[THE TASK]
Word for word, reproduce each of the entries.

[MATERIAL SHOWN]

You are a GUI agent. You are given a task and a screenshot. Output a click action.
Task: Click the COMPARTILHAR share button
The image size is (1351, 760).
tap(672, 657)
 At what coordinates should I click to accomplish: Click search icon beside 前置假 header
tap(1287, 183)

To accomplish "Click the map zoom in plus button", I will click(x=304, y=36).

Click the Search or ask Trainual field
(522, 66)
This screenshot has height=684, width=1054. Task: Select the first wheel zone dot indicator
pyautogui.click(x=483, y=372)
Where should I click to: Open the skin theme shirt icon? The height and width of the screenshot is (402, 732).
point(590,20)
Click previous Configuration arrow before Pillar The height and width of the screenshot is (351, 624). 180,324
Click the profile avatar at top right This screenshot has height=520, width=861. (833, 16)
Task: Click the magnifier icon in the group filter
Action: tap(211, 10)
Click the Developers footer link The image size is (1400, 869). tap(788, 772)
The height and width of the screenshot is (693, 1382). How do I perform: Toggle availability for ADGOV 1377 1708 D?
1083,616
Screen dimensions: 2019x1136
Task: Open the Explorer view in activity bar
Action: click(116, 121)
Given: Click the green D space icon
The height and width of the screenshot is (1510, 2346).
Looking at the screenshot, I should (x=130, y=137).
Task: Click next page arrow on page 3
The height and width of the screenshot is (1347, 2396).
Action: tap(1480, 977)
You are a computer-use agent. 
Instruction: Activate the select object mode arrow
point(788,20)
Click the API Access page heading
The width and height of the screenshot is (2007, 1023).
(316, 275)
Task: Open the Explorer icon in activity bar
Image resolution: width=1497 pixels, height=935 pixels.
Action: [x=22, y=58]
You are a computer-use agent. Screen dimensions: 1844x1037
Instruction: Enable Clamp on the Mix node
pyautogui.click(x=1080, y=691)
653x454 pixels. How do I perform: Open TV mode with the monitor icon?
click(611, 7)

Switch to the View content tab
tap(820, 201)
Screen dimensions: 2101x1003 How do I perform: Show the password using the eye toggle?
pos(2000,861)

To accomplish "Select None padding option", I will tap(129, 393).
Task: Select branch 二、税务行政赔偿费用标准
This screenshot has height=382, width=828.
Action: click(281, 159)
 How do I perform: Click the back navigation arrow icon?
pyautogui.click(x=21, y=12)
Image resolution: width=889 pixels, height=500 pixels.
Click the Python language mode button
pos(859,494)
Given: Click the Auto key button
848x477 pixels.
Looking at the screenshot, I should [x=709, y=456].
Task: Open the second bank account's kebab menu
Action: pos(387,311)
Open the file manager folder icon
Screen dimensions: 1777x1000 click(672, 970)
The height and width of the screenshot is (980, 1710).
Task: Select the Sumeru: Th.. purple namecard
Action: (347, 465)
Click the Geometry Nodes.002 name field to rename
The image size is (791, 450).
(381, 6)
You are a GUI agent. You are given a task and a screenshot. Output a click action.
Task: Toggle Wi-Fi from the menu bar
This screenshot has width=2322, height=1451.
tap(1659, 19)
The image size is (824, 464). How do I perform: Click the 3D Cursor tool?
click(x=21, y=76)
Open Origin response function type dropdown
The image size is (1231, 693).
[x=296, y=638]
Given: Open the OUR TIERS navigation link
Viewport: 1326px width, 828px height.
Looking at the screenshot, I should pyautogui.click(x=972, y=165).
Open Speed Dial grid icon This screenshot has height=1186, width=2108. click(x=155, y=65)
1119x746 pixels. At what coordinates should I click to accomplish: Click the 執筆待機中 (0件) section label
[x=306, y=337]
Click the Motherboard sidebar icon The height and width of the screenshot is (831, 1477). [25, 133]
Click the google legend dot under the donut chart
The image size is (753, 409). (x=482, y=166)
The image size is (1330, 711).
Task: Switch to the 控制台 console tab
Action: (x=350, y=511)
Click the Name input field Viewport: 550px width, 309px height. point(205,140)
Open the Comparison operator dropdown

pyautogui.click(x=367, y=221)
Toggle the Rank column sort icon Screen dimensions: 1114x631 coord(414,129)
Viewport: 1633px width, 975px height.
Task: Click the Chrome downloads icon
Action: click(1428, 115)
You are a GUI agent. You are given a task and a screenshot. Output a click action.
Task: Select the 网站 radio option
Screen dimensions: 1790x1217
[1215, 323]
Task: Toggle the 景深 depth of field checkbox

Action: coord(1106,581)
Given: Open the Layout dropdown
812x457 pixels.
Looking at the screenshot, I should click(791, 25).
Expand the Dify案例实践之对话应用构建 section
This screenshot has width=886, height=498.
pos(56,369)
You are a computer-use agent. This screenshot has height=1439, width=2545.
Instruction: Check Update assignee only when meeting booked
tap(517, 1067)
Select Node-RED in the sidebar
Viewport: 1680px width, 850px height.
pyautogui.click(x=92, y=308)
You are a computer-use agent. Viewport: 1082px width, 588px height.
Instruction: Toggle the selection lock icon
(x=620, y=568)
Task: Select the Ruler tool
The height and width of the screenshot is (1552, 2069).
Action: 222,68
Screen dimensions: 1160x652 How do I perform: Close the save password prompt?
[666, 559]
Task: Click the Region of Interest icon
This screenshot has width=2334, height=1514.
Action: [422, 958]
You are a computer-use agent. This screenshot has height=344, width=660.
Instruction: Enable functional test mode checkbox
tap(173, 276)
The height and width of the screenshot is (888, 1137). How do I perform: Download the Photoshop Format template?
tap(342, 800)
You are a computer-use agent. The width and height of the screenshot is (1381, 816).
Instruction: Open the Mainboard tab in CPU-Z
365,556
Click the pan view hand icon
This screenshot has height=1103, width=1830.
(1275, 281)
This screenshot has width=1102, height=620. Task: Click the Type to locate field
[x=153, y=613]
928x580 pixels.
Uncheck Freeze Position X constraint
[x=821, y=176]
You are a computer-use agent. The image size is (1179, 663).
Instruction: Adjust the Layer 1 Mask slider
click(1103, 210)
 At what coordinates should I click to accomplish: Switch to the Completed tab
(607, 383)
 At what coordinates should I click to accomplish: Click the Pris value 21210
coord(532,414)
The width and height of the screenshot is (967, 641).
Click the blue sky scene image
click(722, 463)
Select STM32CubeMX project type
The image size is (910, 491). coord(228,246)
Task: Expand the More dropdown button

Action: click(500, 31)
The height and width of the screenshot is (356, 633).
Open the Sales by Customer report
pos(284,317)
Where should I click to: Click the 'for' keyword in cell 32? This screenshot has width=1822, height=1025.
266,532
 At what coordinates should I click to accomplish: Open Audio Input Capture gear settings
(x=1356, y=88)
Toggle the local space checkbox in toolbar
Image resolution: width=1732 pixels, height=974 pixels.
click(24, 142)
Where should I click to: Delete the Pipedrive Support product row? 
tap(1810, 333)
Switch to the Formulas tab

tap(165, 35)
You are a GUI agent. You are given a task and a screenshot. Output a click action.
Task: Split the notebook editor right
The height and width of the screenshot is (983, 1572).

[ANSWER SECTION]
You are a GUI agent. You are given a task and a screenshot. Output a click action.
Task: Click the COMPARTILHAR share button
The image size is (1351, 760).
tap(672, 657)
 At what coordinates should I click to accomplish: Click search icon beside 前置假 header
tap(1287, 183)

To accomplish "Click the map zoom in plus button", I will click(x=304, y=36).

Click the Search or ask Trainual field
(522, 66)
This screenshot has height=684, width=1054. Task: Select the first wheel zone dot indicator
pyautogui.click(x=483, y=372)
Where should I click to: Open the skin theme shirt icon? The height and width of the screenshot is (402, 732).
point(590,20)
Click previous Configuration arrow before Pillar The height and width of the screenshot is (351, 624). 180,324
Click the profile avatar at top right This screenshot has height=520, width=861. (833, 16)
Task: Click the magnifier icon in the group filter
Action: tap(211, 10)
Click the Developers footer link The image size is (1400, 869). tap(788, 772)
The height and width of the screenshot is (693, 1382). How do I perform: Toggle availability for ADGOV 1377 1708 D?
1083,616
Screen dimensions: 2019x1136
Task: Open the Explorer view in activity bar
Action: click(116, 121)
Given: Click the green D space icon
The height and width of the screenshot is (1510, 2346).
Looking at the screenshot, I should (x=130, y=137).
Task: Click next page arrow on page 3
The height and width of the screenshot is (1347, 2396).
Action: tap(1480, 977)
You are a computer-use agent. 
Instruction: Activate the select object mode arrow
point(788,20)
Click the API Access page heading
The width and height of the screenshot is (2007, 1023).
(316, 275)
Task: Open the Explorer icon in activity bar
Image resolution: width=1497 pixels, height=935 pixels.
Action: [x=22, y=58]
You are a computer-use agent. Screen dimensions: 1844x1037
Instruction: Enable Clamp on the Mix node
pyautogui.click(x=1080, y=691)
653x454 pixels. How do I perform: Open TV mode with the monitor icon?
click(611, 7)

Switch to the View content tab
tap(820, 201)
Screen dimensions: 2101x1003 How do I perform: Show the password using the eye toggle?
pos(2000,861)

To accomplish "Select None padding option", I will tap(129, 393).
Task: Select branch 二、税务行政赔偿费用标准
This screenshot has height=382, width=828.
Action: click(281, 159)
 How do I perform: Click the back navigation arrow icon?
pyautogui.click(x=21, y=12)
Image resolution: width=889 pixels, height=500 pixels.
Click the Python language mode button
pos(859,494)
Given: Click the Auto key button
848x477 pixels.
Looking at the screenshot, I should [x=709, y=456].
Task: Open the second bank account's kebab menu
Action: pos(387,311)
Open the file manager folder icon
Screen dimensions: 1777x1000 click(672, 970)
The height and width of the screenshot is (980, 1710).
Task: Select the Sumeru: Th.. purple namecard
Action: (347, 465)
Click the Geometry Nodes.002 name field to rename
The image size is (791, 450).
(381, 6)
You are a GUI agent. You are given a task and a screenshot. Output a click action.
Task: Toggle Wi-Fi from the menu bar
This screenshot has width=2322, height=1451.
tap(1659, 19)
The image size is (824, 464). How do I perform: Click the 3D Cursor tool?
click(x=21, y=76)
Open Origin response function type dropdown
The image size is (1231, 693).
[x=296, y=638]
Given: Open the OUR TIERS navigation link
Viewport: 1326px width, 828px height.
Looking at the screenshot, I should pyautogui.click(x=972, y=165).
Open Speed Dial grid icon This screenshot has height=1186, width=2108. click(x=155, y=65)
1119x746 pixels. At what coordinates should I click to accomplish: Click the 執筆待機中 (0件) section label
[x=306, y=337]
Click the Motherboard sidebar icon The height and width of the screenshot is (831, 1477). [25, 133]
Click the google legend dot under the donut chart
The image size is (753, 409). (x=482, y=166)
The image size is (1330, 711).
Task: Switch to the 控制台 console tab
Action: (x=350, y=511)
Click the Name input field Viewport: 550px width, 309px height. point(205,140)
Open the Comparison operator dropdown

pyautogui.click(x=367, y=221)
Toggle the Rank column sort icon Screen dimensions: 1114x631 coord(414,129)
Viewport: 1633px width, 975px height.
Task: Click the Chrome downloads icon
Action: click(1428, 115)
You are a GUI agent. You are given a task and a screenshot. Output a click action.
Task: Select the 网站 radio option
Screen dimensions: 1790x1217
[1215, 323]
Task: Toggle the 景深 depth of field checkbox

Action: coord(1106,581)
Given: Open the Layout dropdown
812x457 pixels.
Looking at the screenshot, I should click(791, 25).
Expand the Dify案例实践之对话应用构建 section
This screenshot has width=886, height=498.
pos(56,369)
You are a computer-use agent. This screenshot has height=1439, width=2545.
Instruction: Check Update assignee only when meeting booked
tap(517, 1067)
Select Node-RED in the sidebar
Viewport: 1680px width, 850px height.
pyautogui.click(x=92, y=308)
You are a computer-use agent. Viewport: 1082px width, 588px height.
Instruction: Toggle the selection lock icon
(x=620, y=568)
Task: Select the Ruler tool
The height and width of the screenshot is (1552, 2069).
Action: 222,68
Screen dimensions: 1160x652 How do I perform: Close the save password prompt?
[666, 559]
Task: Click the Region of Interest icon
This screenshot has width=2334, height=1514.
Action: [422, 958]
You are a computer-use agent. This screenshot has height=344, width=660.
Instruction: Enable functional test mode checkbox
tap(173, 276)
The height and width of the screenshot is (888, 1137). How do I perform: Download the Photoshop Format template?
tap(342, 800)
You are a computer-use agent. The width and height of the screenshot is (1381, 816).
Instruction: Open the Mainboard tab in CPU-Z
365,556
Click the pan view hand icon
This screenshot has height=1103, width=1830.
(1275, 281)
This screenshot has width=1102, height=620. Task: Click the Type to locate field
[x=153, y=613]
928x580 pixels.
Uncheck Freeze Position X constraint
[x=821, y=176]
You are a computer-use agent. The image size is (1179, 663).
Instruction: Adjust the Layer 1 Mask slider
click(1103, 210)
 At what coordinates should I click to accomplish: Switch to the Completed tab
(607, 383)
 At what coordinates should I click to accomplish: Click the Pris value 21210
coord(532,414)
The width and height of the screenshot is (967, 641).
Click the blue sky scene image
click(722, 463)
Select STM32CubeMX project type
The image size is (910, 491). coord(228,246)
Task: Expand the More dropdown button

Action: click(500, 31)
The height and width of the screenshot is (356, 633).
Open the Sales by Customer report
pos(284,317)
Where should I click to: Click the 'for' keyword in cell 32? This screenshot has width=1822, height=1025.
266,532
 At what coordinates should I click to accomplish: Open Audio Input Capture gear settings
(x=1356, y=88)
Toggle the local space checkbox in toolbar
Image resolution: width=1732 pixels, height=974 pixels.
click(24, 142)
Where should I click to: Delete the Pipedrive Support product row? 
tap(1810, 333)
Switch to the Formulas tab

tap(165, 35)
You are a GUI agent. You are given a task and a screenshot. Output a click action.
Task: Split the notebook editor right
The height and width of the screenshot is (983, 1572).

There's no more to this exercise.